Openbaar onderwijs uitgedaagd
UTRECHT - Openbare scholen moeten zich van elkaar gaan onderscheiden door een helder profiel. Ze kunnen een voorbeeld nemen aan bijzondere scholen, met dien verstande dat openbaar onderwijs algemeen toegankelijk moet blijven.
Die boodschap klonk donderdag op het congres ”Identiteit en imago” van de VOS/ABB, de vereniging van openbare en algemeen bijzondere scholen, in Utrecht. Driehonderd deelnemers, meest schooldirecties en besturen, discussieerden over de vraag: Openbaar of bijzonder, wat doet het ertoe?Onderwijsjurist prof. mr. Paul Zoontjes roept het openbaar onderwijs op pluriform te worden en zijn „sluier van grijs- en grauwheid” af te werpen. „Veel ouders kiezen voor een bijzondere school vanwege de consistente levensovertuiging die daar wordt uitgedragen.”

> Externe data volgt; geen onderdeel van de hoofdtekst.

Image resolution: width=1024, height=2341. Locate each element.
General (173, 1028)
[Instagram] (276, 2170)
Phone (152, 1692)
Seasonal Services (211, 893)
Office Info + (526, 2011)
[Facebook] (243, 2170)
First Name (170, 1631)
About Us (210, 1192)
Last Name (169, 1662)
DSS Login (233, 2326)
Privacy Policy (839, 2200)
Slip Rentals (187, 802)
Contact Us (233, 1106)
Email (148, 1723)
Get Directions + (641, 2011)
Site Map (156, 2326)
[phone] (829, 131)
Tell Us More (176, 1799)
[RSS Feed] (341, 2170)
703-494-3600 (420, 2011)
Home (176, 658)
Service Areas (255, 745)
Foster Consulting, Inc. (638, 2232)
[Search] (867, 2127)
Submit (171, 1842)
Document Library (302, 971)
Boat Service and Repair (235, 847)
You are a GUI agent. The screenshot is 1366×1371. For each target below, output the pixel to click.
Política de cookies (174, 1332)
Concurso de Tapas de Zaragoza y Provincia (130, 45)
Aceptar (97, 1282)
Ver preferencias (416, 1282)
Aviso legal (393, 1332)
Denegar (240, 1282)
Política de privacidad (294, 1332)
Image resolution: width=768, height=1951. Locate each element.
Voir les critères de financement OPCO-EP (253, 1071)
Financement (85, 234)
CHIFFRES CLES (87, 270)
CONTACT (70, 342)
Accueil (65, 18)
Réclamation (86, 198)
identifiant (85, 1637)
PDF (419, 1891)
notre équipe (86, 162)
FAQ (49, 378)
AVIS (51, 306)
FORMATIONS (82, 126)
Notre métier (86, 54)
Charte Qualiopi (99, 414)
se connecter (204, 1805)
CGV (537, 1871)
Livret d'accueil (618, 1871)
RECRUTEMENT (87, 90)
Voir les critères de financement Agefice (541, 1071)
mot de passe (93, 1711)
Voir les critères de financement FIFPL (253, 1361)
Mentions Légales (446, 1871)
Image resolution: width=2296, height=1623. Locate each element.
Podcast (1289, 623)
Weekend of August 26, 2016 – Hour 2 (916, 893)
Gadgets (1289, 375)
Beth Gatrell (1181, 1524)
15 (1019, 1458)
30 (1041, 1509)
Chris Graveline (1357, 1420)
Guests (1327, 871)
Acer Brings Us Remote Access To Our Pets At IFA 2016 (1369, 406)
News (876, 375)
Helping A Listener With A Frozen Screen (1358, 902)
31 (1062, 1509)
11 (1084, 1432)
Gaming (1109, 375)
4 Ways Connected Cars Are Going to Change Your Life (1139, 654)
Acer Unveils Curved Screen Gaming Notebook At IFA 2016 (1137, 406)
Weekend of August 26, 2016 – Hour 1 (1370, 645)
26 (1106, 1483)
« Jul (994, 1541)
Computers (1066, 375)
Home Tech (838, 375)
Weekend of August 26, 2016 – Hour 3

Omdat openbare scholen van de gelijkwaardigheid van alle religies uitgaan, zullen zij volgens Zoontjes hun kracht in andere profielen moeten zoeken. „Ik denk daarbij aan een veilig pedagogisch klimaat, aan opvoeding tot democratisch burgerschap en aan extra voorzieningen zoals lessen Turks en Marokkaans voor allochtone leerlingen.”
Het hele bijzonder onderwijs openbaar maken, is volgens Zoontjes geen reële optie. „Dan moeten bijzondere scholen hun toelatingsbeleid opgeven. Dat zullen ze nooit willen. Bovendien draagt deze oplossing niet bij aan de vermindering van de tweedeling tussen witte en zwarte scholen. In Frankrijk is het hele onderwijs openbaar, maar de sociale segregatie is er groot.”
De andere mogelijkheid, het hele openbaar onderwijs bijzonder maken, vindt de onderwijsjurist ook geen oplossing. „Dan hebben we geen algemeen toegankelijke scholen meer.” Volgens Zoontjes hoeft artikel 23 van de Grondwet, over de vrijheid van onderwijs, niet te verdwijnen. „Wel pleit ik ervoor dat openbare scholen zich minder als overheidsonderwijs profileren. Ze moeten zich van elkaar gaan onderscheiden door een eigen gezicht, een helder profiel. De wet biedt daarvoor genoeg ruimte.”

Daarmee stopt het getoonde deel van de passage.